Minuscule 884
- Name: Cod. Regin. grec. 3
- Text: Luke-John
- Date: 11th century
- Script: Greek
- Now at: Vatican Library
- Size: 35.3 cm by 26.5 cm
- Type: Byzantine
- Category: V

= Minuscule 884 =

Minuscule 884 (in the Gregory-Aland numbering), A^{126} (von Soden), is an 11th-century Greek minuscule manuscript of the New Testament on parchment. The manuscript has not survived in complete condition.

== Description ==

The codex contains the text of the Gospel of Luke and Gospel of John, with a commentary, on 256 parchment leaves (size ), with lacuna in Luke 1:1-3:1. The text is written in one column per page, 30 lines per page.
The commentary is of Theophylact of Ohrid.
It was altered by a later hand (biblical text and a commentary).

== Text ==
The Greek text of the codex is a representative of the Byzantine text-type. Hermann von Soden classified it to the textual family I^{β}. It means, it has some textual affinities to 1216 and minuscule 16. Kurt Aland placed it in Category V.

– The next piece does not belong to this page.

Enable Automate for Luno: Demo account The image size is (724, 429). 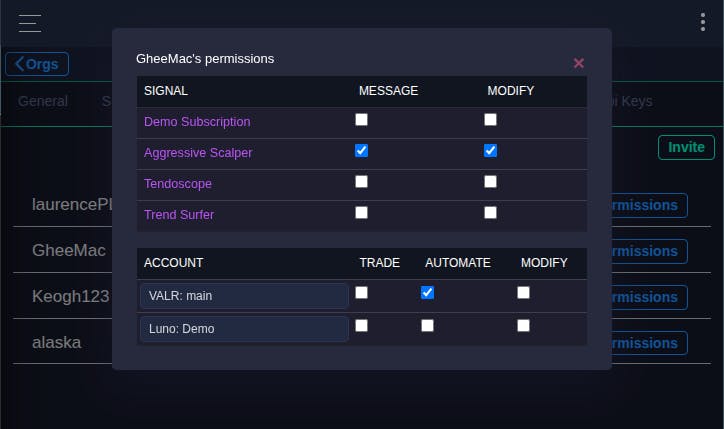(x=428, y=326)
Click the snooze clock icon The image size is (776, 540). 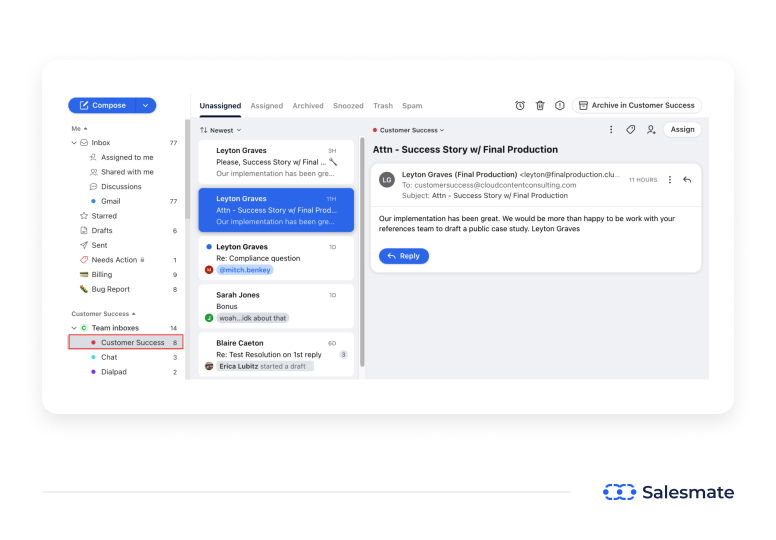[x=520, y=105]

According to the Claremont Profile Method it represents the textual family K^{x} in Luke 10. In Luke 20 it belongs to the textual family of Lake's group, as a weak member. In Luke 1 no profile was made, because the manuscript is defective.

== History ==

According to F. H. A. Scrivener it was written in the 13th century, according to C. R. Gregory in the 11th century. Currently the manuscript is dated by the INTF to the 11th century.

The manuscript was added to the list of New Testament manuscripts by Scrivener (696^{e}), Gregory (884^{e}). Gregory saw it in 1886.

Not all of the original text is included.